Dear ihoyos ~
I appreciate you are trying to be helpful but please see here for further confirmation.
The DHM does not display movie props.
From Hitler’s globe to Berlin’s wall
By Jean-Louis de La Vaissiere
BERLIN: Roman artifacts, a bullet-pierced globe from Hitler’s office, chunks of the Berlin Wall—all part of a sprawling permanent exhibition that attempts to explain what it has meant over the last 2,000 years to be German.
Guests enter the exhibition through a Roman gate and trace the tumultuous path of the nation’s history from the bitter battles fought by the Germanic tribes through to the euphoria of German reunification in 1990.

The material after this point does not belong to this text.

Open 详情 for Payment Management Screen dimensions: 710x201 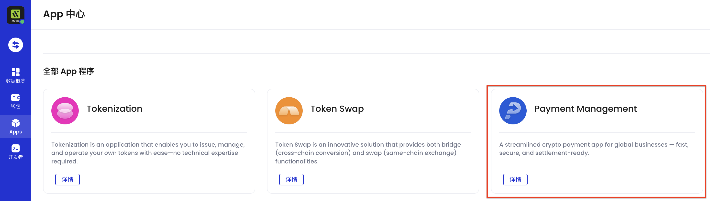click(x=515, y=179)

The new show puts German history’s darkest chapter front and center, with a ground-floor exhibit that includes Nazi uniforms, Hitler’s desk, a bomb shelter, letters sent from concentration camps, Albert Speer’s design for the gargantuan Germania Hall and a chilling model of the Auschwitz death camp.
Hitler’s globe with its fitting symbolism is expected to be a major attraction. A Russian soldier who had just taken the capital in 1945 took aim at Berlin on the giant sphere, leaving a gaping hole on the map where the German Reich had been.
The globe was the inspiration for the legendary dance scene in Charlie Chaplin’s 1940 Hitler satire “The Great Dictator.”
http://www.manilatimes.net/national/200 ... 6opi8.html
and
Bold New Exhibit Aims to Define German Identity
BERLIN — Long periods of horror and catastrophe, interspersed with moments of light—that's how Hans Ottomeyer summarizes German history. Ottomeyer, the director of Berlin's German Historical Museum has spent the past six years pulling together the disparate strands that make up that often painful past into an ambitious new permanent exhibit that traces the evolution of the German people from the time of Christ to the present day.
Entitled "German History in Images and Testimonials from Two Millennia", the collection is made up of 8,000 historical objects—from battlefield relics to landmark documents and works of art—displayed over two floors of the former Prussian armory building, the Zeughaus, in central Berlin.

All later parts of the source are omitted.